→ TEXT:
▼▼▼

Not long until the cultural politicians of the world will descend upon Mexico City to discuss the future of the planet, or what is within their remits to do so anyway. I don’t know about you, but I have – possibly very naively – very high hopes for the event to come up with something substantial they are able to feed back into the UNGA as well as their own national government priorities. Seeing all the side-events with lots of input from organised civil society (and many cultural relations agencies) pop up is also encouraging. I hope they can live up to be as inclusive as possible.
Quick reminder for the folks that have no idea what the heck I am on about: MONDIACULT is the first UNESCO World Conference on Cultural Policies and Sustainable Development since 1982, taking place September 28-30 in CDMX. I guess it didn’t seem like an issue the past 40 years, so here we are…
Some interesting stuff in the run up to the big conference that might be of interest:
The past four issues of the UNESCO Tracker on Culture & Public Policy have had a MONDIACULT focus, zooming in on issues such as digital transformation and cultural heritage in the context of sustainable development.
IFACCA has a virtual global open mic for everyone to scream your wants, needs, manifestations and whatever else you need to get off your chest into the world. Submissions close on August 21st.
ASEF is hoping to recalibrate the compass through a series of exchanges around creative ecosystems, culture’s role in addressing the climate crisis, as well as sustainable and fair practices in our sector. Lots of fascinating initiatives featured that I had never heard of.
And if you are interested in the regional nuances of expectations for MONDIACULT, tune into the summaries of UNESCO’s regional consultations. It’s only member states’ views, so expect some politically whitewashed outputs. Nonetheless, some important perspectives.
Interarts summarised key findings from a pre-MONDIACULT consultation hosted by the EU-LAC Foundation (honestly, first time I’m hearing about this foundation), this time with notable non-governmental input as well. Advocacy points are important but not at all surprising if you’ve been around the block once or twice.
Also keep an eye out for the many great fringe events put together around MONDIACULT. Too many to name at this point.
Will I be in CDMX for the event? Hard to say at this point, but probably not. More than anything, it’s just an absolute pain to travel from Southeast Asia to Central America. But who knows what stars might align?! I shall definitely see you online.
IMPACT
🗳 How subversive should evaluation in creative practice be? This is just one of the questions this research survey seeks answers for. You will also be asked how caring evaluation should be, how relevant storytelling is, and whether it should disrupt existing systems. The CreaTures project, Creative Practices for Transformational Futures, is behind this survey and I can’t wait to read the results – they will no doubt be eye-opening. If you haven’t shared your two cents with the researchers, do so here!
🤯 In most cases, evaluation is ill-suited to do its job. Why? Because change in complex systems is rarely explained by looking at things in isolation. Yet, this is something we are asked way too often: come in and get out quickly. And if we are talking something as intangible and multi-faceted as culture, evidence gets even more brittle. To be fair, though, we don’t always have the tools, knowledge or imagination to take everything into account. That’s why I am cautiously enthusiastic for this new UNDP initiative to rethink monitoring and evaluation in complex systems.

▲▲▲

→ DATASET RECORDS:
▼▼▼

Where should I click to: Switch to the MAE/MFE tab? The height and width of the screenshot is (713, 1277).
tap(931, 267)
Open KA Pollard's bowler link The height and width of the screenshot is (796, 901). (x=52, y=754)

▲▲▲
▼▼▼

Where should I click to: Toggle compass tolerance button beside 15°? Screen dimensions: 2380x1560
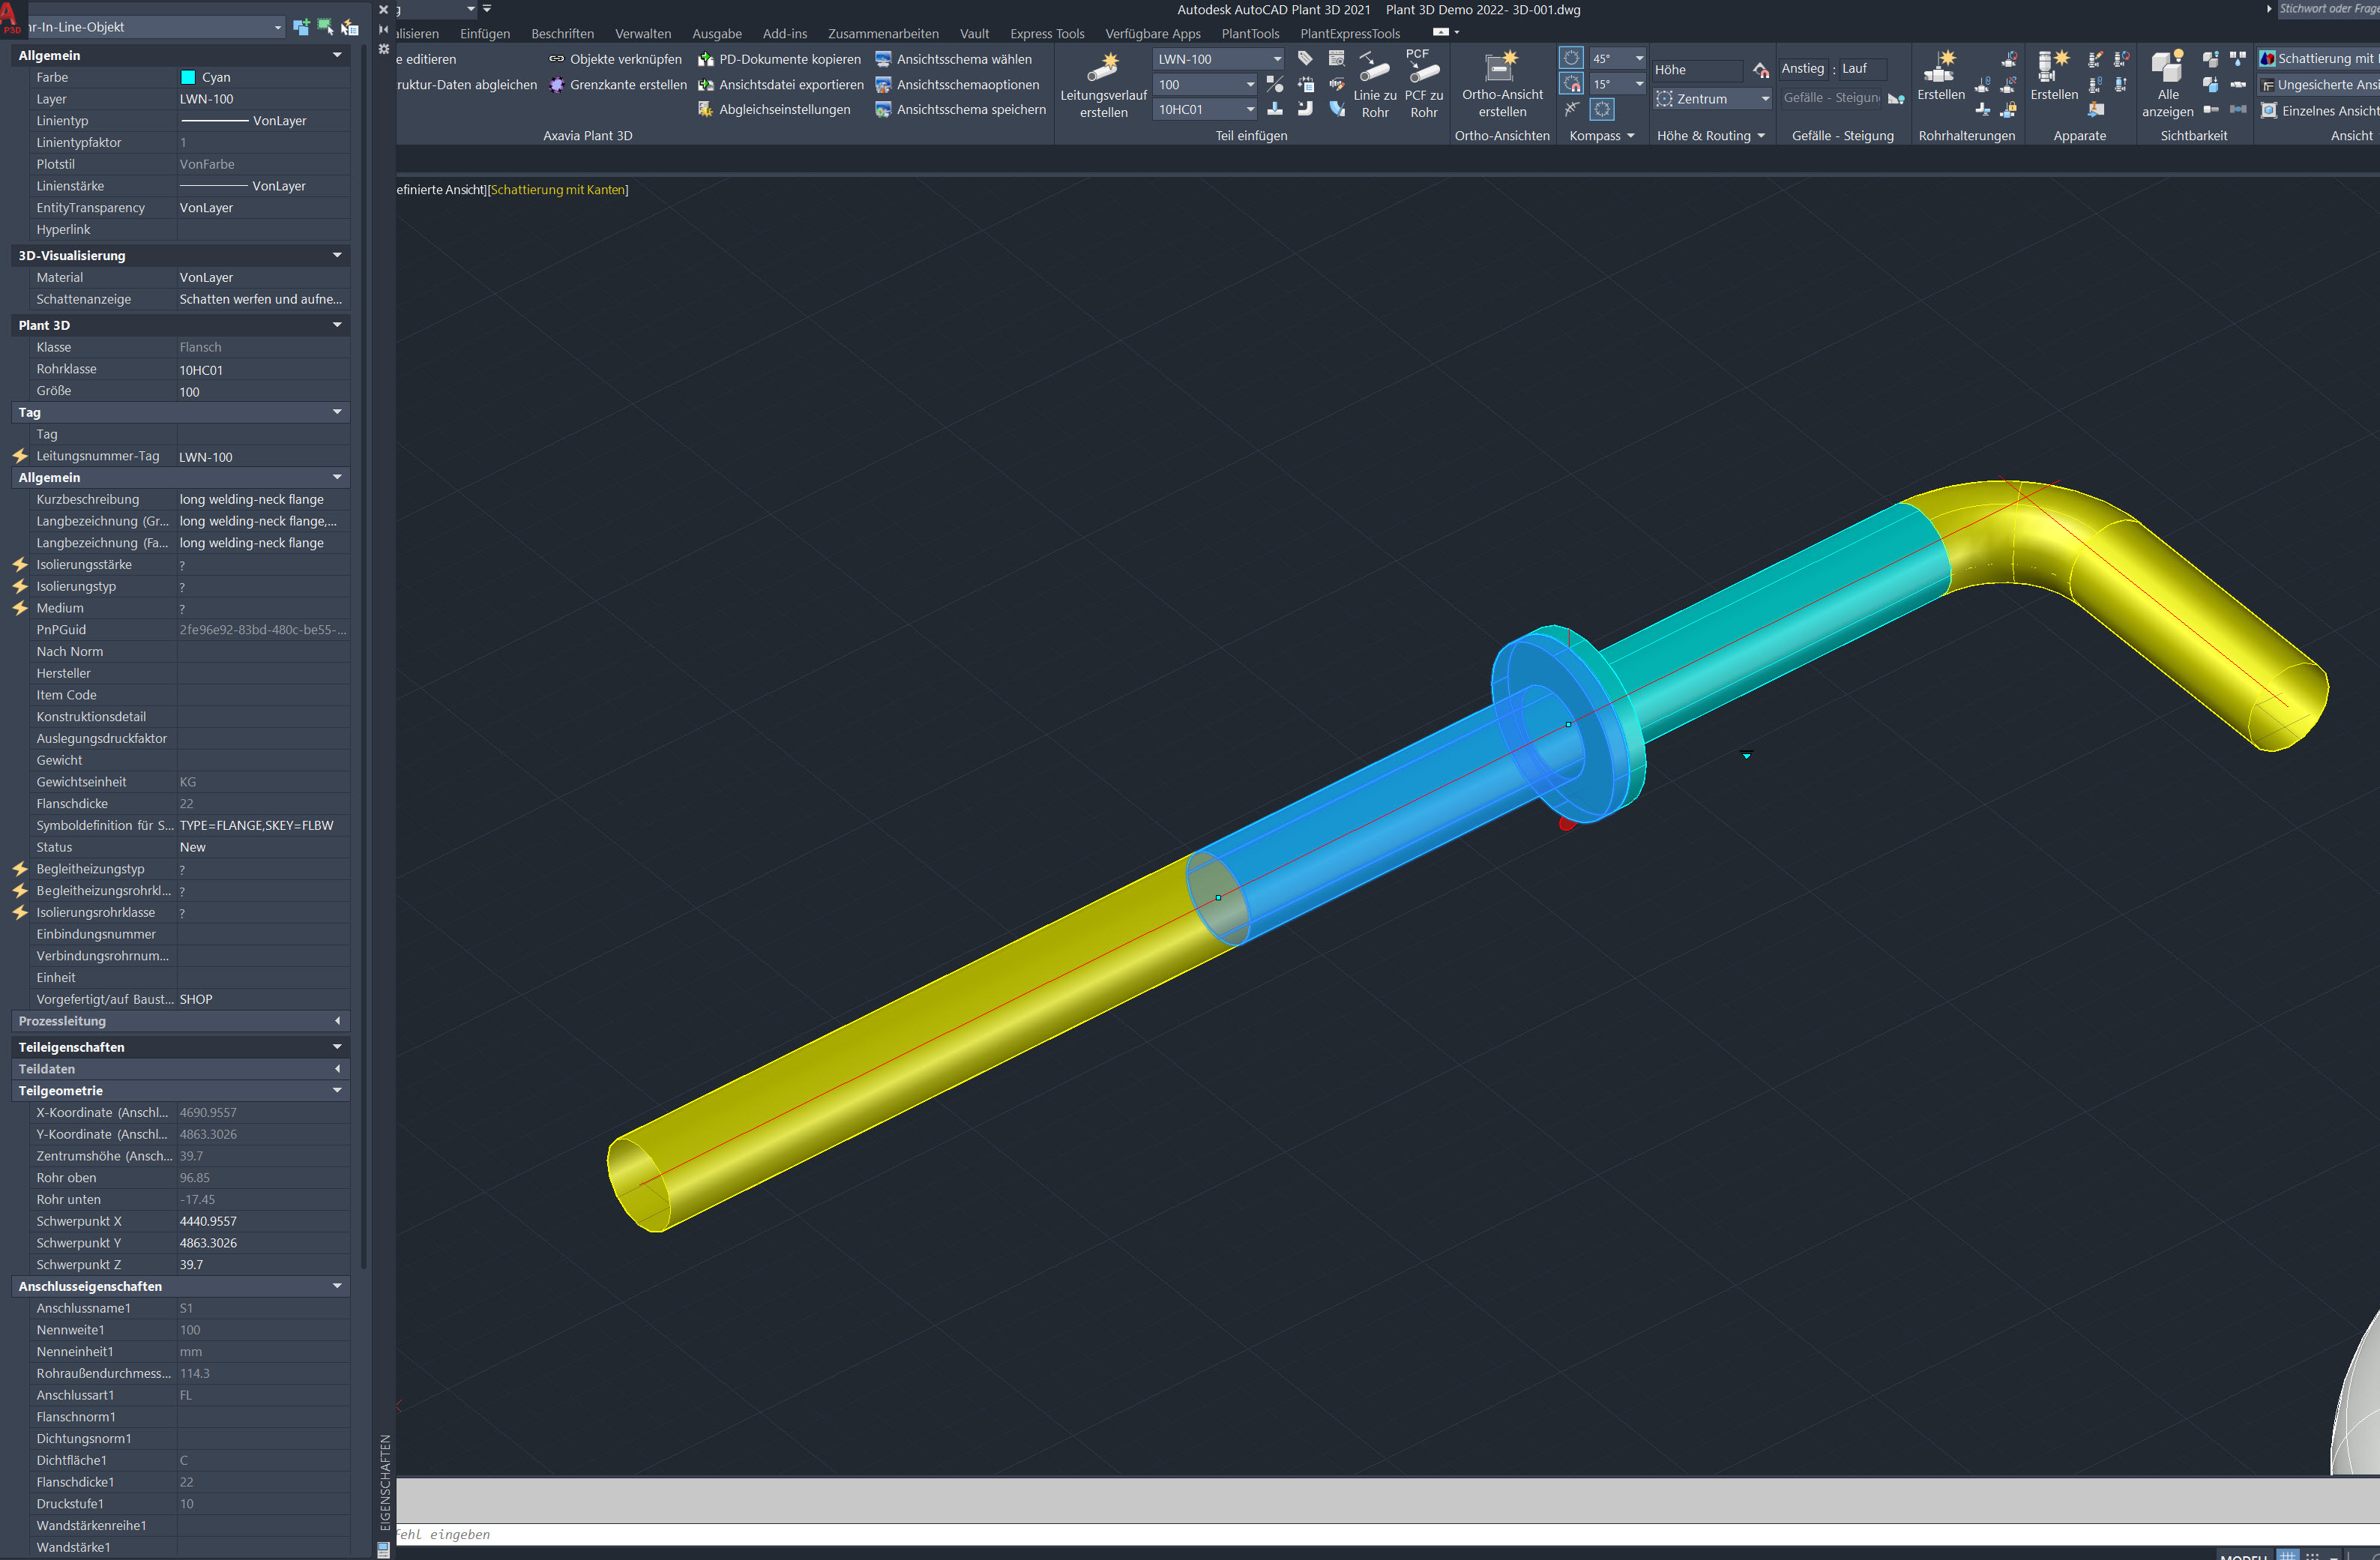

▲▲▲

→ TASKS AND EXERCISES:
1. Using the text on MONDIACULT, decide whether each statement agrees with it, answering yes or no and quoting the exact words that settle it: (a) MONDIACULT is being held September 28-30 in CDMX; (b) submissions to the IFACCA open mic close on August 31st; (c) the writer expects to attend the event in CDMX in person.
2. Reproduce the part of the text on MONDIACULT starting with "Quick reminder for" and going on through "on August 21st.".

→ ANSWERS FOR THE TASKS:
1.
(a) Yes: "taking place September 28-30 in CDMX"
(b) No: "Submissions close on August 21st."
(c) No: "Hard to say at this point, but probably not."

2.
Quick reminder for the folks that have no idea what the heck I am on about: MONDIACULT is the first UNESCO World Conference on Cultural Policies and Sustainable Development since 1982, taking place September 28-30 in CDMX. I guess it didn’t seem like an issue the past 40 years, so here we are…
Some interesting stuff in the run up to the big conference that might be of interest:
The past four issues of the UNESCO Tracker on Culture & Public Policy have had a MONDIACULT focus, zooming in on issues such as digital transformation and cultural heritage in the context of sustainable development.
IFACCA has a virtual global open mic for everyone to scream your wants, needs, manifestations and whatever else you need to get off your chest into the world. Submissions close on August 21st.